Charly Bérard, ancien coéquipier de Bernard Hinault et Greg LeMond au sein de l'équipe La Vie Claire, a livré un avis sans concession sur la participation de Paul Seixas au Tour de France. À seulement 19 ans, le jeune Français a pris le départ de la Grande Boucle ce samedi, suscitant des interrogations dans le monde du cyclisme. Pour Bérard, rencontré à l'occasion du 40e anniversaire du doublé LeMond-Hinault, cette décision est prématurée.
Un lancement jugé précipité
« Sportivement, c’est une connerie. Pour la communication, c’est magnifique, mais qu’il apprenne à gagner le Dauphiné déjà ! », a-t-il déclaré. Bérard, qui a porté le maillot à pois du Tour de France en 1981, estime que Seixas n'a pas encore fait ses preuves sur des courses de préparation. « Je lui souhaite de remporter sept Tours de France, mais bon, il n’est pas obligé de commencer à 19 ans. Dans le meilleur des cas, il finit sur la boîte. Mais troisième et premier, ce n’est pas pareil : des troisièmes du Tour, on ne s’en souvient pas. »
Un pari risqué pour l'avenir
Le jeune coureur, qui vise « le meilleur classement général possible », pourrait selon Bérard compromettre son développement en se lançant trop tôt dans la compétition la plus exigeante du cyclisme. « Pourquoi précipiter les choses ? Là, il a raté le Dauphiné, qu’il file au Tour d’Espagne. Si c’est mon gamin, il ne le fait pas. » Ces propos reflètent un débat récurrent dans le milieu : faut-il protéger les jeunes talents ou les exposer rapidement au plus haut niveau ?

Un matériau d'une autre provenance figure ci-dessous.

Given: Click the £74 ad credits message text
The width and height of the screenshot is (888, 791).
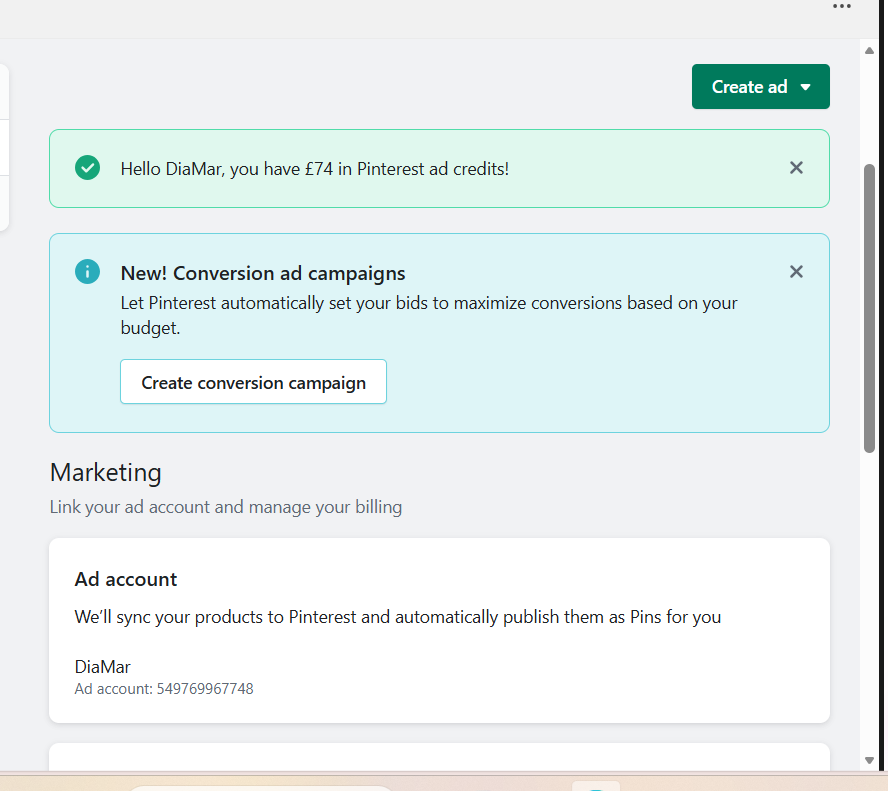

Un précédent dans l'histoire du cyclisme
L'histoire du cyclisme compte plusieurs exemples de champions ayant brillé très jeunes, mais aussi d'autres ayant payé un lourd tribut à une exposition précoce. Bérard, fort de son expérience aux côtés de légendes comme Hinault et Fignon, met en garde contre une approche trop médiatique. « Pour la communication, c’est magnifique », concède-t-il, mais l'essentiel reste la performance sportive durable.